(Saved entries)

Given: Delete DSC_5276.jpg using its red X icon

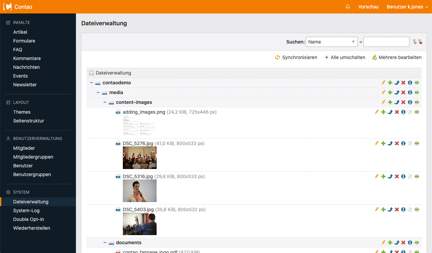Looking at the screenshot, I should click(397, 143).
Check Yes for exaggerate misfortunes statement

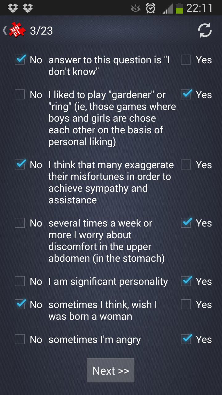(186, 164)
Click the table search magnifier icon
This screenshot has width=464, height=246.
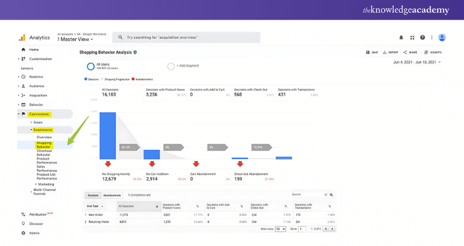(331, 194)
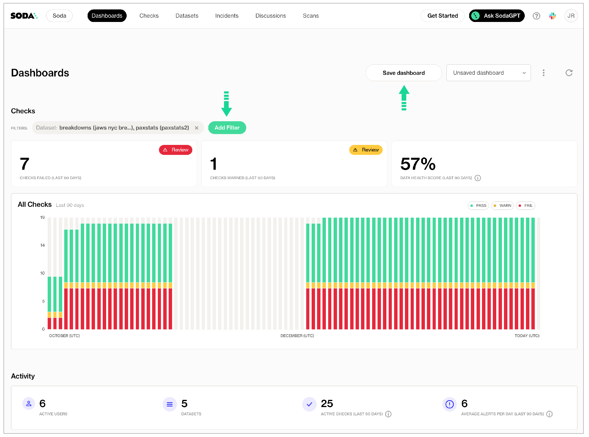Screen dimensions: 589x437
Task: Click the Save dashboard button
Action: [404, 73]
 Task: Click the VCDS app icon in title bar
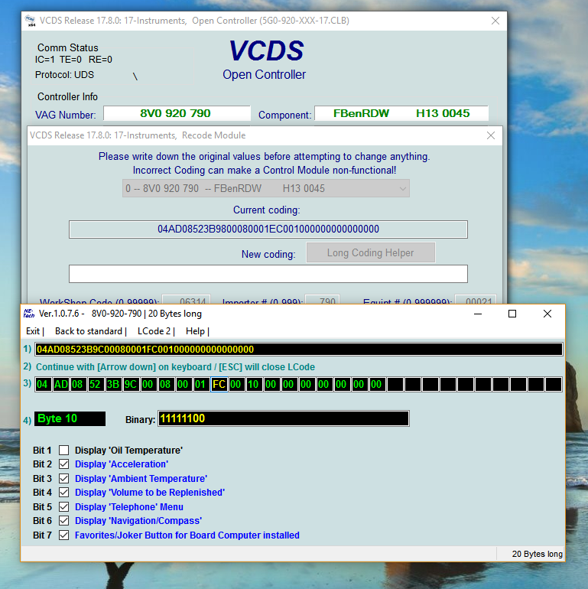click(x=32, y=21)
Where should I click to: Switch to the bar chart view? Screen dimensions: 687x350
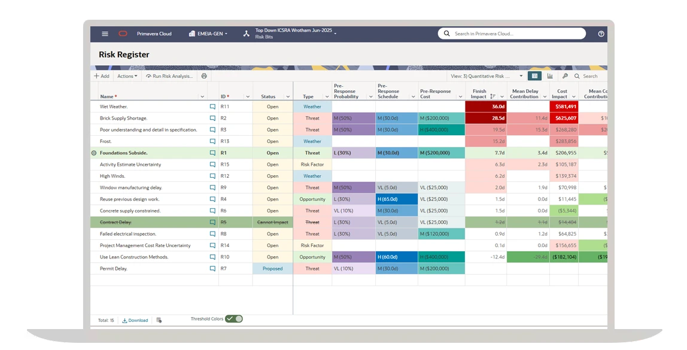pos(548,76)
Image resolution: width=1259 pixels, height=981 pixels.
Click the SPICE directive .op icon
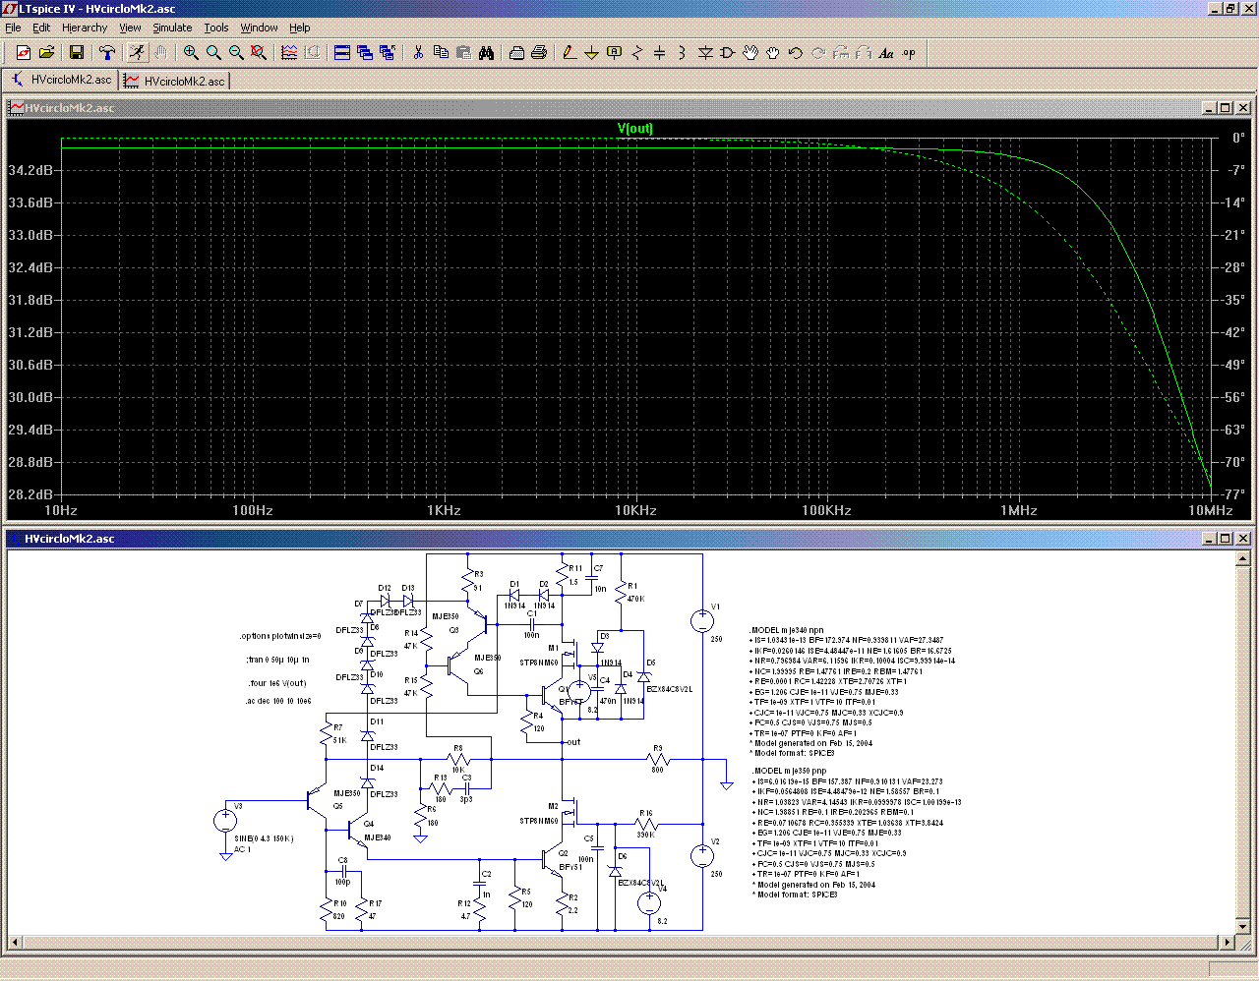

### Exercise details
From the items above, extract every line that contains the string "width" and list those lines.

### Solution
This screenshot has width=464, height=246.
Image resolution: width=1259 pixels, height=981 pixels.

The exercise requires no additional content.